_Work request_
Resume the notebook walkthrough on loading documentation from Git repositories into a Pinecone index, starting right after its last line.

_Text under study_
____
You have two configs at the moment:

`git_targets` - a list of tuples where it is the (git_url, friendly name, and path to docs)

and

`INDEX_NAME` - which is the index cooresponding to your API key, which is stored as a secret in `pinecone_api_key_js` (for explanation on 'why _js?' see future text block).


In [2]:
git_targets = [
    # ("https://github.com/<org>/<repo>.git", "Title", "path/to/docs")
    ("https://github.com/reactjs/react.dev.git", "React Developer Documentation", "src/content"),
    ("https://github.com/react-bootstrap/react-bootstrap.git", "React Bootstrap Documentation", "www/docs"),

]

INDEX_NAME = "firebase-react-helper"

## Majik p1: Loading Documents From Git Repos

This block just:
1. Clones a repo
2. Lists all the files (recursively) in the docs folder (specified in config).
3. Reads the data from each `.md` / `.mdx` file
4. Creates some metadata
5. Appends the `Document` to a list which will be used in the next block.

In [3]:
from git import Repo
import os
from datetime import datetime
from llama_index.readers.schema.base import Document

from datetime import datetime


documents = []

for url, name, path in git_targets:
    print(f"Cloning {url} to {name}")
    Repo.clone_from(url, name)
    for root, dirs, files in os.walk(f"./{name}/{path}"):
        for file_name in files:
            if ".md" in file_name and not os.path.islink(file_name): # if '.md' in ... include md AND mdx
                file_path = os.path.join(root, file_name)
                with open(file_path, 'r', encoding='utf-8') as file:
                    data = file.read()
                title = name
                lines = data.splitlines()
                for line in lines:
                    if line.startswith("title:"):
                        title += line.replace("title:", " - ")
                        break
                if title == name:
                  title += " - " + file_path.split(name+'/')[1]
                documents.append(Document(text=data,
                                          metadata={"date":
                                                    datetime.now().strftime("%Y-%m-%d"),
                                                    "src": f"{url.replace('.git', '')}/blob/main/{file_path.split(name+'/')[1]}",
                                                    "title": title}))
____
_Material provided_
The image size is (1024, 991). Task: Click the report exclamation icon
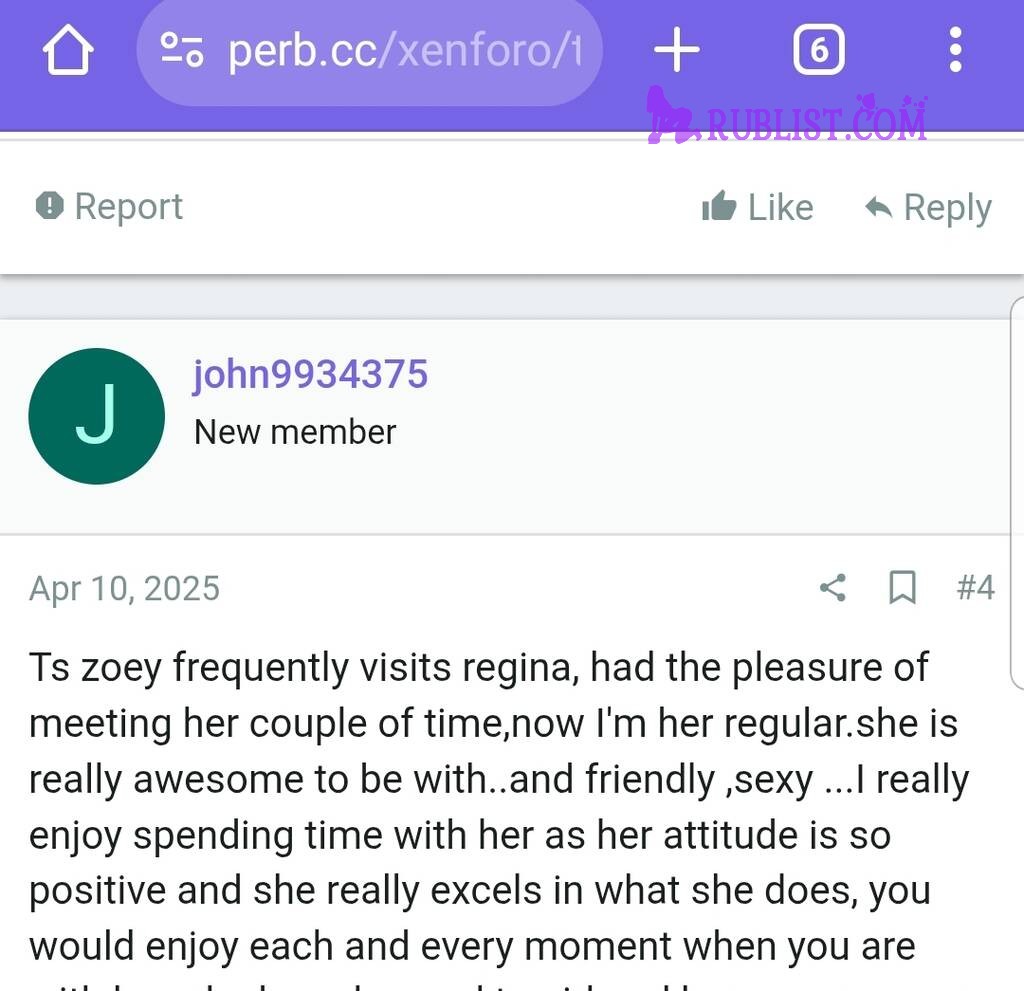[x=50, y=206]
____
_Answer section_
Cloning https://github.com/reactjs/react.dev.git to React Developer Documentation
Cloning https://github.com/react-bootstrap/react-bootstrap.git to React Bootstrap Documentation


## Magik p2: Indexing The New Documents

The following code uploads the documents you just created to your Pinecone Index. For this to work you will need the following keys available.

- `open_ai_key` an OpenAI API Key, this is required for creating embeddings. Is there anyway around this? Yes, do the work around work OK? Not really. It will cost a couple of dollars and is a worthwhile investment.
- `pinecone_api_key_js` I have multiple free pinecone indexes. I give them little flags like `_js` which kind of mean something that I'll forget whenever I come back to this. You should probably change the line where it pulls that key to your more appropriately named key.

You'll also notice a blank cell. I was having some issues bc I got a little _too_ cavalier with auto-complete. Net out, I had to run the cell a few times- the output from the blank cell you _should_ see in the output of the next cell.

The final cell is just a count of how many things were inserted.

In [17]:
from llama_index.storage.storage_context import StorageContext
from llama_index import VectorStoreIndex
from llama_index.node_parser import SimpleNodeParser
from llama_index.vector_stores import PineconeVectorStore
import pinecone
import openai

from google.colab import userdata

openai.api_key = userdata.get('open_ai_key') #required for making embeddings- work arounds exist, they aren't great- pay the $3 and have it done right.
pinecone.init(api_key=userdata.get("pinecone_api_key_js") , environment="gcp-starter")
pinecone_index = pinecone.Index(INDEX_NAME)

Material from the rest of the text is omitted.